There was no real logic to Saddam's sudden transformation in Western eyes from 'necessary strongman' to 'vicious tyrant to be removed at all costs'. Iraq was far less dangerous in 2003 than in 1991, and had nothing to do with 9/11. As to brutality, well perhaps 40,000 died when Syrian dictator Hafez al-Assad used artillery to crush a 1982 Hamas uprising. But he died peacefully in office unharassed by outside forces.

So why the rush to get rid of Saddam? No one seems to know. Maybe the U.S. simply figured he no longer served any purpose and saw an easy way to reassert its authority in the oil-critical Middle East. If so, it badly miscalculated. The Iraq invasion has been a disaster all around. America has spent close to a trillion dollars and lost over 3,000 lives, more than in 9/11. Probably more Iraqis have died in the post-2003 civil war chaos than Saddam ever killed.

Some call Iraq 'Bush's Vietnam'. But it more closely resembles the 1979 Soviet invasion of Afghanistan. Unlike Saddam, Afghan President Hafizullah Amin was killed quickly. But after nine years and 15,000 dead, the Soviets were forced to leave a shattered Afghanistan that has still not recovered. The billions wasted were perhaps a main cause of the Soviet empire's collapse.

America is too fundamentally healthy for the Iraq invasion to be anything more than a pinprick. But it increasingly seems as pointless as the Soviet/Afghan incursion, and has badly damaged America's international influence. 'THE WORLD'S ONLY GLOBAL SUPERPOWER!', as it never tires of boasting, is looking more and more like a paper tiger. If it can't even subjugate a small, broke country like Iraq, why should China or even Syria or Iran or North Korea fear it? No one pays attention to Dubya Bush's threats these days. But he's gone in two years. Thank God for democracy!

global politics

As to the hypocrisy of it all, well that's how global politics works. Everyone looks out for number one. America's critics love to dwell on her faults, and she has plenty. But probably a lot less than any other dominant nation in history, except maybe 19th-century Britain.

Ever since 1688 Britain has justified its conquests as 'furthering the cause of liberty', and since 1776 America has claimed its wars 'make the world safe for democracy' - even with criminal cupidity like the Opium, Mexican and Indian wars. The yawning gap between 'freedom and justice' proclamations and their often blatant rapacity infuriate idealists and send people like Noam Chomsky off the deep end. Yet has there ever been a country that did not put its own interests first?

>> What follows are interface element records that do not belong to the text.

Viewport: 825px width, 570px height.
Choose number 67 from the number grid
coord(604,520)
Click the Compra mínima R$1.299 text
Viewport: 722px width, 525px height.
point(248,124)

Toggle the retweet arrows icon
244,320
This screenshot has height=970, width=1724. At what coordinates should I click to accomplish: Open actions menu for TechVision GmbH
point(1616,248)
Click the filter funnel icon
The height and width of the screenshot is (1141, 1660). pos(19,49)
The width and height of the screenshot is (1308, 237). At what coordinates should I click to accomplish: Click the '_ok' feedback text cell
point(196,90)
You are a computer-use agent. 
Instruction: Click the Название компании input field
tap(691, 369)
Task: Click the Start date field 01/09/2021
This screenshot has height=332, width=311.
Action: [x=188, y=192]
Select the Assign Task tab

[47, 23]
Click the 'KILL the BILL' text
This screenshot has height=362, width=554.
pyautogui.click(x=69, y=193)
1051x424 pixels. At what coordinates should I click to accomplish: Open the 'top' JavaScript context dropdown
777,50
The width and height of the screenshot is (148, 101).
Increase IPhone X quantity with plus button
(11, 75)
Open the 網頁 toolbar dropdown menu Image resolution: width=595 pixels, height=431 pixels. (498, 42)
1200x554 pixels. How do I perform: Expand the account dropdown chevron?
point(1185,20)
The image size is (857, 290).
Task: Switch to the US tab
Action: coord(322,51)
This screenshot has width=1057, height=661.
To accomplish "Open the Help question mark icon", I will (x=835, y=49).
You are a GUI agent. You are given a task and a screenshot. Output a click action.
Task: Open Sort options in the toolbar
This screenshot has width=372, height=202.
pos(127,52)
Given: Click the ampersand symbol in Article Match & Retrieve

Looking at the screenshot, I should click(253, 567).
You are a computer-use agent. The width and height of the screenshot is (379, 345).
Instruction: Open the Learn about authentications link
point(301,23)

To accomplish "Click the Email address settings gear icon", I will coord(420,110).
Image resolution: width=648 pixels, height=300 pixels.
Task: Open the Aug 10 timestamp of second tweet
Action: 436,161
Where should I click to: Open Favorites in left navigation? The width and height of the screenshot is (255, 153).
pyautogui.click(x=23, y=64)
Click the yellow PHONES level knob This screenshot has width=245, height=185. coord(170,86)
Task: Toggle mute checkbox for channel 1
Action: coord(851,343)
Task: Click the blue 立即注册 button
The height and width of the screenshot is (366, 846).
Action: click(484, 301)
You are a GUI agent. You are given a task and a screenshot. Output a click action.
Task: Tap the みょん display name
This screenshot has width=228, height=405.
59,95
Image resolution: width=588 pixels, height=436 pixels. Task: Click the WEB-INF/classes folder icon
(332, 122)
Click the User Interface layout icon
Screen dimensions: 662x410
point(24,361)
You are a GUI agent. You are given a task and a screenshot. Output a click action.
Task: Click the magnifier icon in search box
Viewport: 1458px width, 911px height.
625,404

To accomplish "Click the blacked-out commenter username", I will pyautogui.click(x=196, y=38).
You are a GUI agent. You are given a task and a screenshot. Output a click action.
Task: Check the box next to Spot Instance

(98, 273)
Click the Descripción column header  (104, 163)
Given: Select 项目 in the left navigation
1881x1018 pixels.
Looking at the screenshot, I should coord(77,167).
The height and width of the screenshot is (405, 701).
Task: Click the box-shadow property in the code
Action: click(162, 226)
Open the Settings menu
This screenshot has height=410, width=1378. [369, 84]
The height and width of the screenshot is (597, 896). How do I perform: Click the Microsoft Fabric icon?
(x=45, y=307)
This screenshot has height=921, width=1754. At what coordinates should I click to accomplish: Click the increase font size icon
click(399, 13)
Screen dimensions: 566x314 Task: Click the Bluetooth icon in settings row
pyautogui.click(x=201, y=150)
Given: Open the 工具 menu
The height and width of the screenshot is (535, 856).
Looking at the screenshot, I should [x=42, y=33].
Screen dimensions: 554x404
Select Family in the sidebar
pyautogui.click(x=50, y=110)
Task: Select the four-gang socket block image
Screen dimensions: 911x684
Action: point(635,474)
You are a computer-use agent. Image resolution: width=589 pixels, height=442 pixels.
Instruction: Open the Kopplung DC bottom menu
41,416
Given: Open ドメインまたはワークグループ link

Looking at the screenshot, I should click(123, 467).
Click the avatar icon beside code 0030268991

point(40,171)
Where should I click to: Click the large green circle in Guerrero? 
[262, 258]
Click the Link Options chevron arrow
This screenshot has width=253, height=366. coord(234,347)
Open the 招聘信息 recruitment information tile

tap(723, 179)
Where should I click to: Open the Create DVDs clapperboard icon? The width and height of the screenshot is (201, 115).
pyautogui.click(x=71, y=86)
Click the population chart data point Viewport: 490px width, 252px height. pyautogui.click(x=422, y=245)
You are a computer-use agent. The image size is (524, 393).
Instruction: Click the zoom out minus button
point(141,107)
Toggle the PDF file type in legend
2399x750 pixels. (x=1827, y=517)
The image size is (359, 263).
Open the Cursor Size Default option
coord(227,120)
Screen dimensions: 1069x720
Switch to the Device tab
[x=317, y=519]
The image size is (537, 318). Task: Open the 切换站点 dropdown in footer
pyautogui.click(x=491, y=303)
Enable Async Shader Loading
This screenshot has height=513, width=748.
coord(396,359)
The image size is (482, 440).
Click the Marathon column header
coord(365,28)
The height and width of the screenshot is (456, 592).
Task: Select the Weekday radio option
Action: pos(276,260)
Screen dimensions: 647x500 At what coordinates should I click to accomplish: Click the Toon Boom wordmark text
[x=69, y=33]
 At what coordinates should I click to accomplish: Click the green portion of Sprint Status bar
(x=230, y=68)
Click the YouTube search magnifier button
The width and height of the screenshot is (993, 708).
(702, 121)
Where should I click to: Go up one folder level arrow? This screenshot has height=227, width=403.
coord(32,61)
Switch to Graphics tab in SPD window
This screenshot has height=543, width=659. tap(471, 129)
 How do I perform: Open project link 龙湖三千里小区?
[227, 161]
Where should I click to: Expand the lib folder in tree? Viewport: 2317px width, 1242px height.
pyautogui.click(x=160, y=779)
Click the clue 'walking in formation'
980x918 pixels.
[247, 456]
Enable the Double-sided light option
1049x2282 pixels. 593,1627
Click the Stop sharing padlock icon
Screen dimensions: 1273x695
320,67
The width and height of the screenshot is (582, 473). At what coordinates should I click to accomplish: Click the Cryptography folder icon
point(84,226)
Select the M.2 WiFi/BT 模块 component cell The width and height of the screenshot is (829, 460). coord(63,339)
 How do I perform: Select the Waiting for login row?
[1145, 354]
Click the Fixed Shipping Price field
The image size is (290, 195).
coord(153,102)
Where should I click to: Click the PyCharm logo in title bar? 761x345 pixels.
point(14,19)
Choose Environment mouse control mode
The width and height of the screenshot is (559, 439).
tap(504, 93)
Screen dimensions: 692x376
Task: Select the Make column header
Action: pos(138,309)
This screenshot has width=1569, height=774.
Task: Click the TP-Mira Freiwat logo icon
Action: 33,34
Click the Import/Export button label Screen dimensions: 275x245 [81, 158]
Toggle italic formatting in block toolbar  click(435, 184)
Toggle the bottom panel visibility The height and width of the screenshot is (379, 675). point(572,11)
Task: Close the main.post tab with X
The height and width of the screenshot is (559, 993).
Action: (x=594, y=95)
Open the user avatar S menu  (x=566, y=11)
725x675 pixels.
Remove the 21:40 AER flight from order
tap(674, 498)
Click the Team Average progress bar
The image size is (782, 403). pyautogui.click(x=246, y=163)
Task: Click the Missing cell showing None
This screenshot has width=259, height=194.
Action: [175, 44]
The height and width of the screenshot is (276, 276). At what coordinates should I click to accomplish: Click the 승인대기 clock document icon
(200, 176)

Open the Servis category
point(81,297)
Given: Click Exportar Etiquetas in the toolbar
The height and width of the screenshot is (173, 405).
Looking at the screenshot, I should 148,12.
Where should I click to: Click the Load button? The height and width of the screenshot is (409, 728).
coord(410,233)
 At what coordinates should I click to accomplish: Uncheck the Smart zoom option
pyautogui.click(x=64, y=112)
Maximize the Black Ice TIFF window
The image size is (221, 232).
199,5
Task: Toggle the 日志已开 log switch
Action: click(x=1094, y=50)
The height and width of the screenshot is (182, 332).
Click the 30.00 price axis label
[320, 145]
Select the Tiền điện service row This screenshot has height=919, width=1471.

History knows two kinds of great powers - those which do as they wish and to hell with anyone who gets in the way, and those which do what is best for themselves but try to ameliorate the ill effects of their 'me first' policies. Nazi Germany and Soviet Russia are among the former, Britain and America, the latter. Jamaica is a case in point. Just compensation or not for hundreds of years of brutal exploitation, Britain did bequeath us a stable democracy.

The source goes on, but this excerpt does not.